> _TRY IT_
The reply should hold only the lines below beginning at the one with "How do I perform: Open the 打开文件夹" and ending at the one with "Image resolution: width=1095", copied exactly, with every picture left out.

> _MATERIAL SUPPLIED_
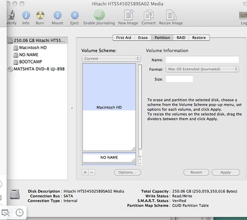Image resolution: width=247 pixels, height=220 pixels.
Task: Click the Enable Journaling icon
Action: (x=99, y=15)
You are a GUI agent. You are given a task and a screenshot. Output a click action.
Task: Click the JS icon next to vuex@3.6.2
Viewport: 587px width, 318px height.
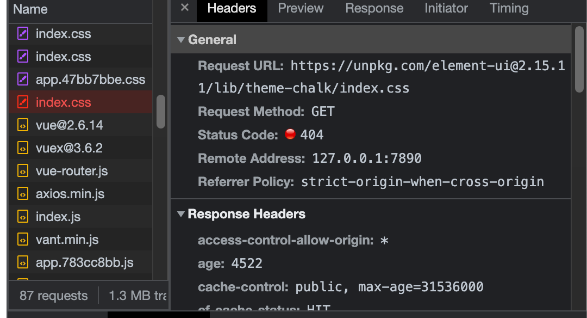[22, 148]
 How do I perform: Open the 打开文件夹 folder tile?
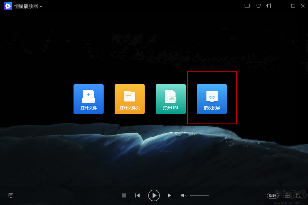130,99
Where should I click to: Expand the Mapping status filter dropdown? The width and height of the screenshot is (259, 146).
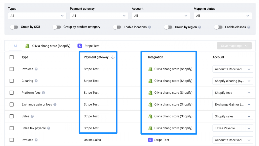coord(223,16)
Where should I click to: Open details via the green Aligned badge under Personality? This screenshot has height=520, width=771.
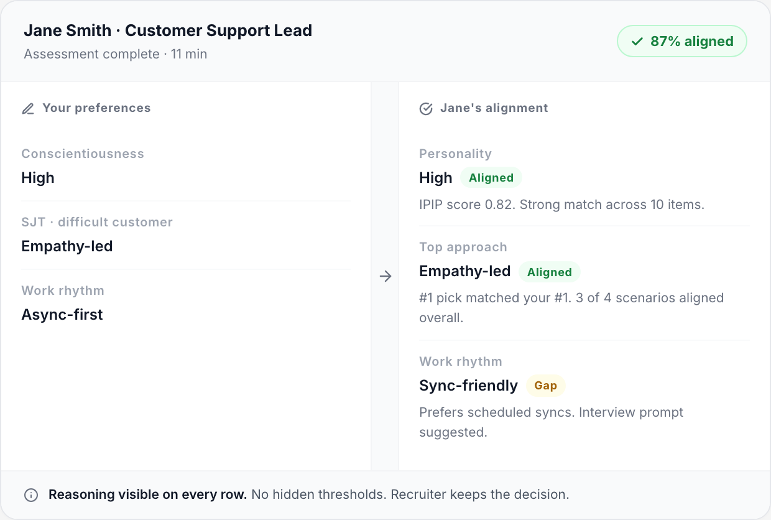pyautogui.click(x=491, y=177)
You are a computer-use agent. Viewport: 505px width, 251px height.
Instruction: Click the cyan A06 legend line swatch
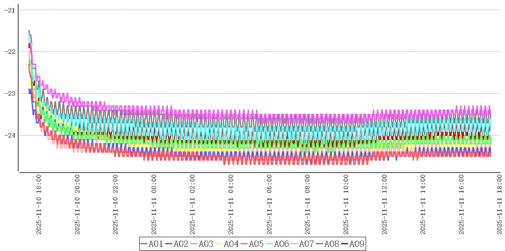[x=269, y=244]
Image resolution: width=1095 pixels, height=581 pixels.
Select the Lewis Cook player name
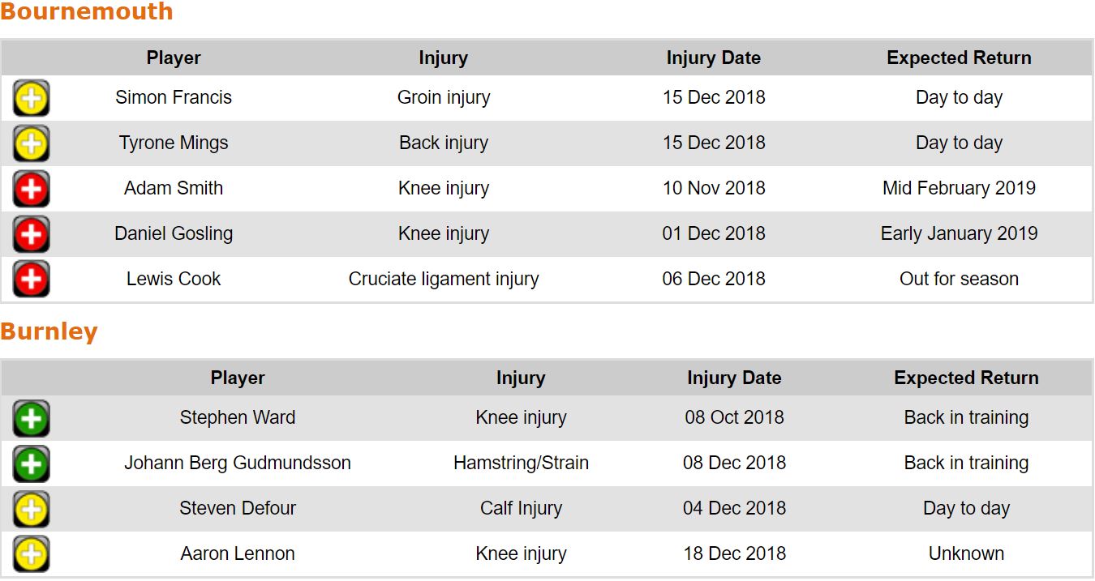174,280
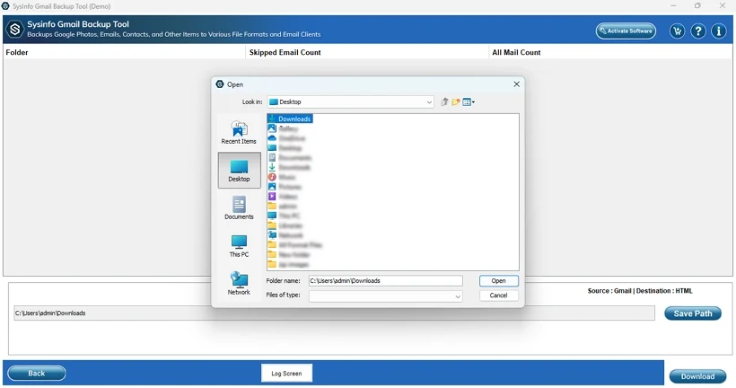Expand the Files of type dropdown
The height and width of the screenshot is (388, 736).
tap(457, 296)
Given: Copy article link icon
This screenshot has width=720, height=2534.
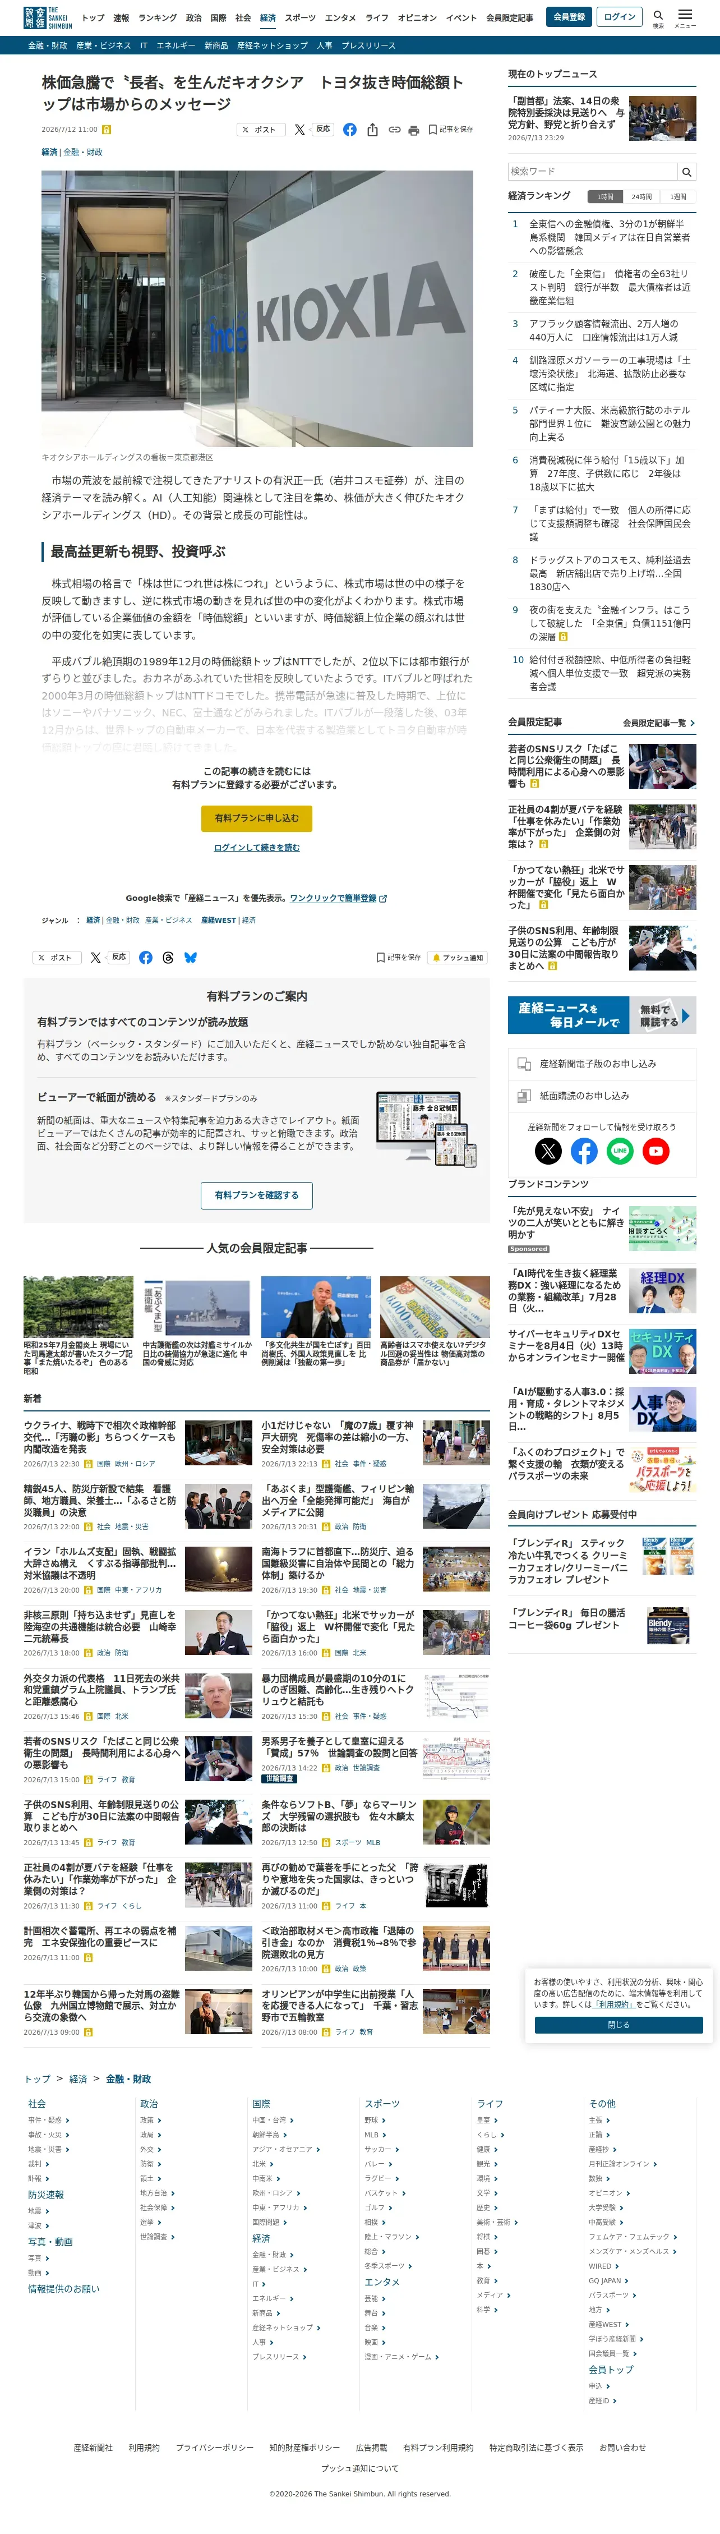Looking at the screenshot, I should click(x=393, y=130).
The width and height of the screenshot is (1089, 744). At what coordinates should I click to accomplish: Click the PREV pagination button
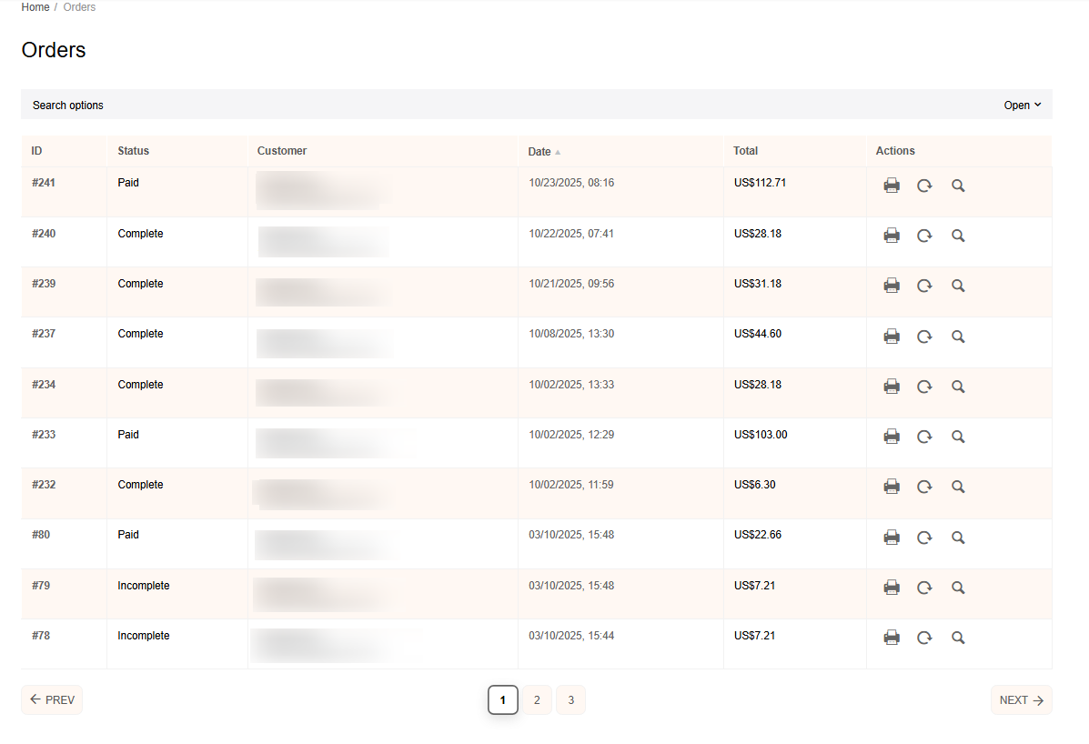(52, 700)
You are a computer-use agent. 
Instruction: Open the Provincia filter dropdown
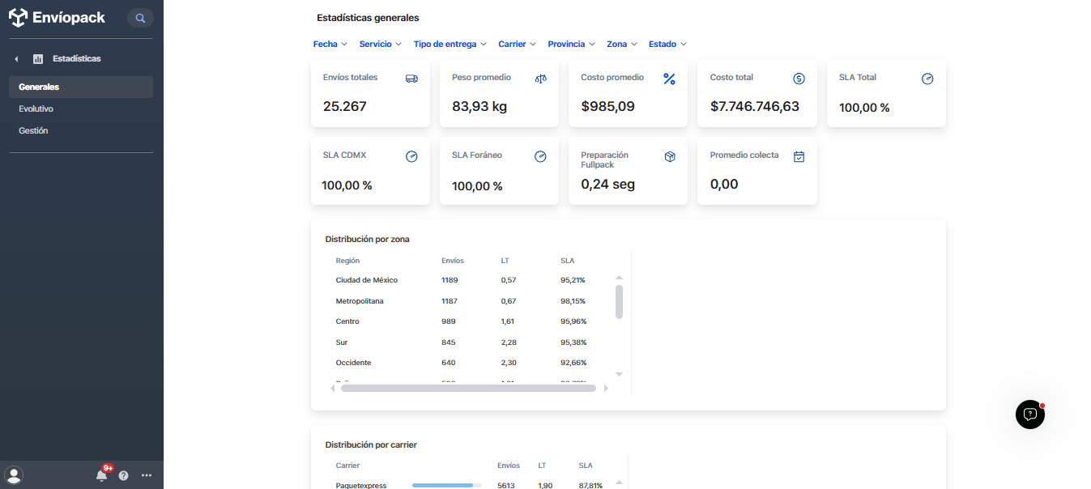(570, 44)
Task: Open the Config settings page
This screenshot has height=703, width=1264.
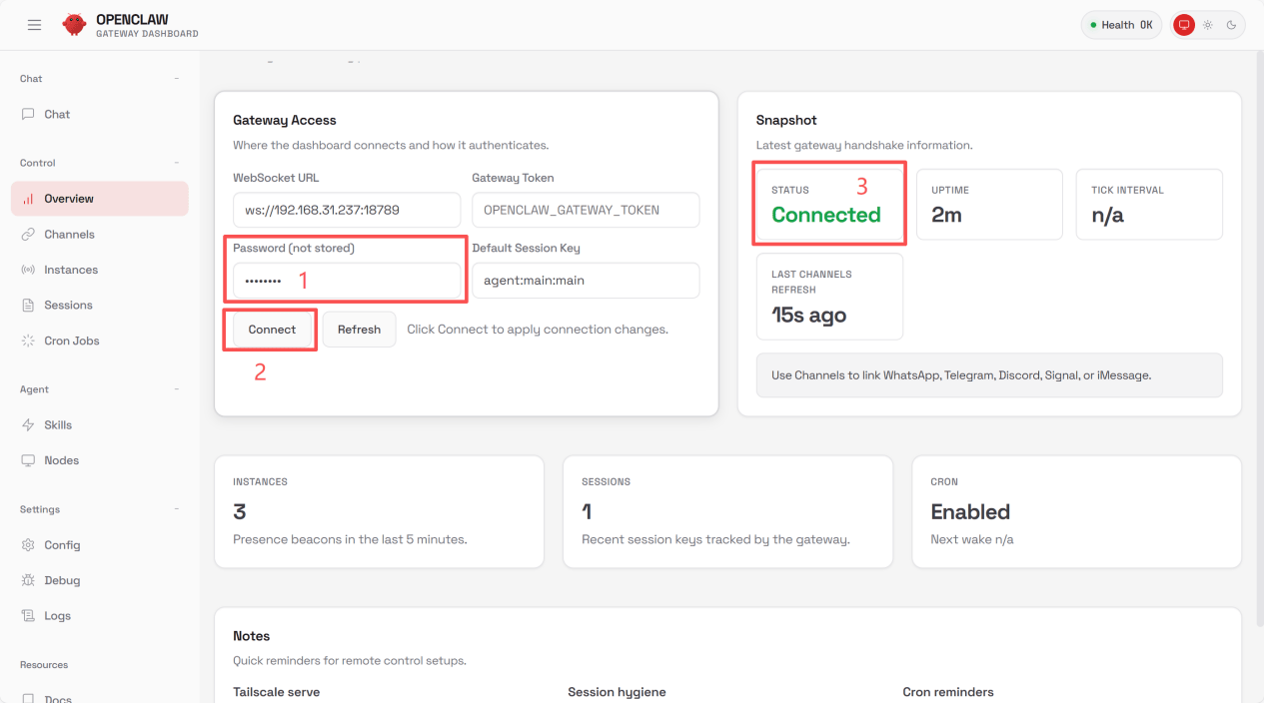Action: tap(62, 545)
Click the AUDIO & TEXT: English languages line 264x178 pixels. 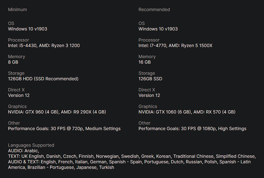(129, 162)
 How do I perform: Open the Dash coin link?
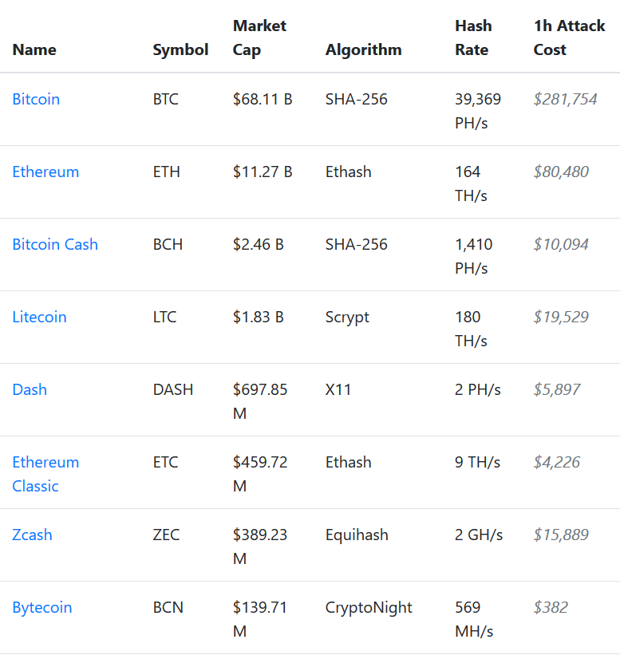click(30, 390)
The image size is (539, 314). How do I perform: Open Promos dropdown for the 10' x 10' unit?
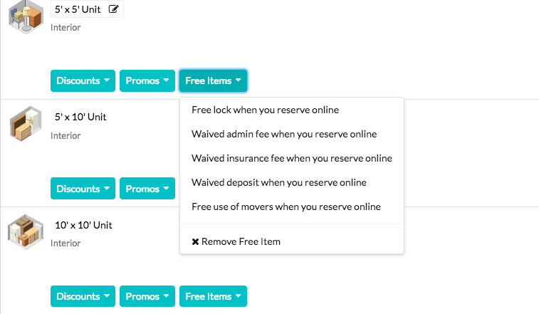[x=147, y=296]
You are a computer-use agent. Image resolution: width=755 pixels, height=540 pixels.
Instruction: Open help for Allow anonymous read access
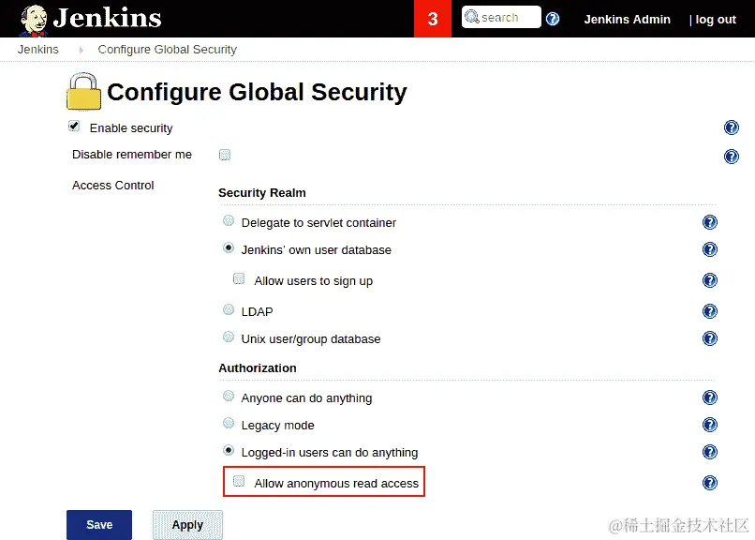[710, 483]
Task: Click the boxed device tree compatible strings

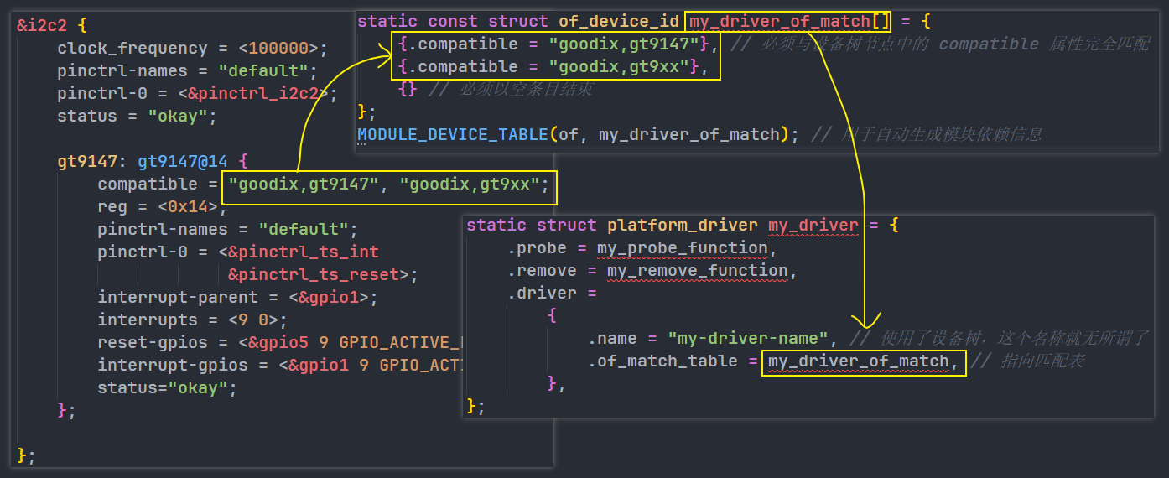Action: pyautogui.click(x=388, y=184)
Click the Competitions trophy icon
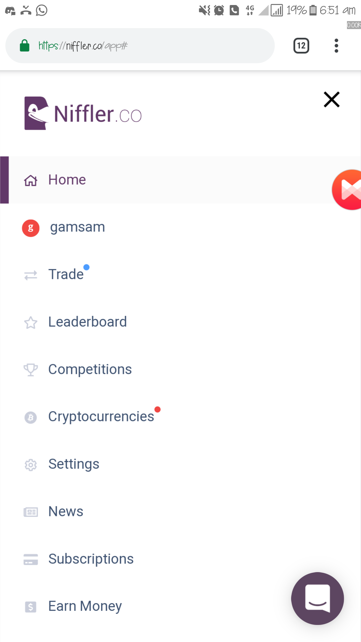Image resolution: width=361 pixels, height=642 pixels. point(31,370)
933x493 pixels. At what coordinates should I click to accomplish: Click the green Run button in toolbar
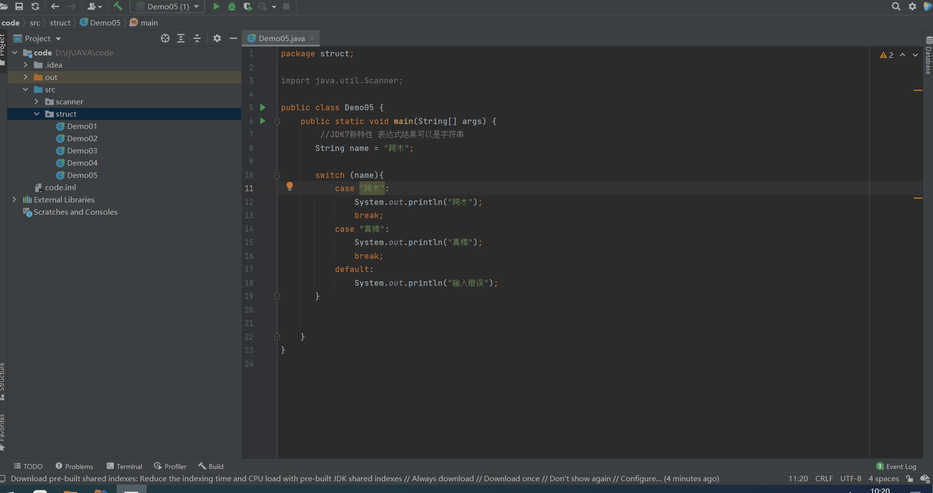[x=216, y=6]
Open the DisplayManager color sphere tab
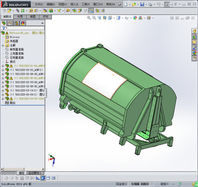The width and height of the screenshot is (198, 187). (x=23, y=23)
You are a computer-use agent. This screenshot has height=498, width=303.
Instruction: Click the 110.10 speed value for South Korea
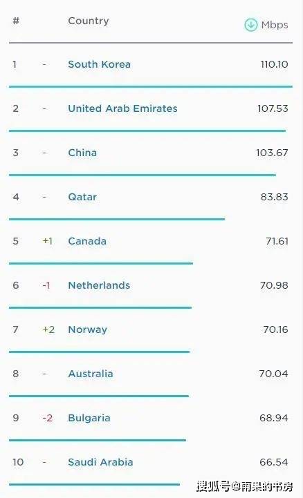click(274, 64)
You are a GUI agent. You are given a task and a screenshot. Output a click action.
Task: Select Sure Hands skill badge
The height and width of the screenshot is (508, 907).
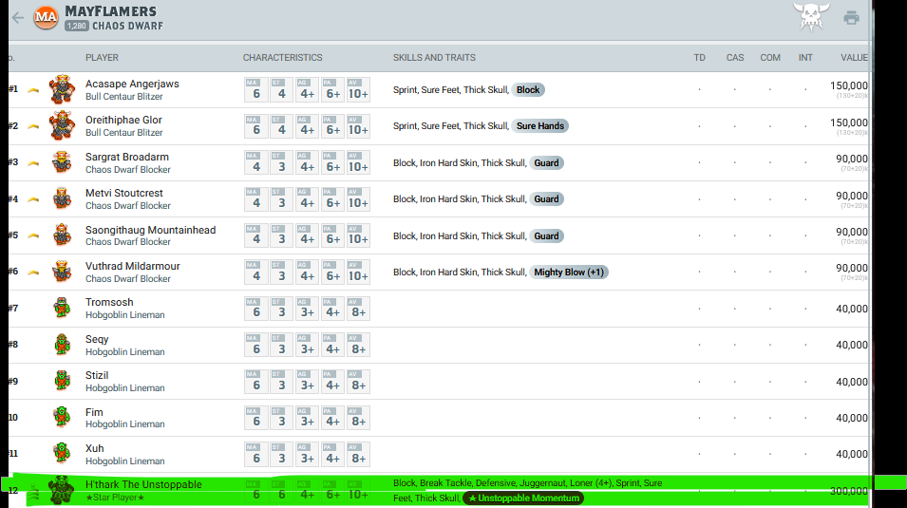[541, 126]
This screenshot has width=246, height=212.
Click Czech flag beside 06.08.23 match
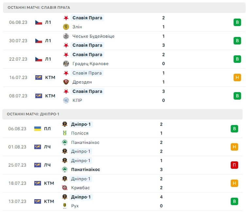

> _RESULT OF THIS EXERCISE_
 How do I perform: Open the 打开文件夹 folder tile?
130,99
Where should I click to: Expand the Mapping status filter dropdown? The width and height of the screenshot is (259, 146).
coord(223,16)
Where should I click to: Open details via the green Aligned badge under Personality? This screenshot has height=520, width=771.
pyautogui.click(x=491, y=177)
You are a computer-use agent. Viewport: 505px width, 251px height.
Instruction: Click the cyan A06 legend line swatch
[x=269, y=244]
Image resolution: width=1095 pixels, height=581 pixels.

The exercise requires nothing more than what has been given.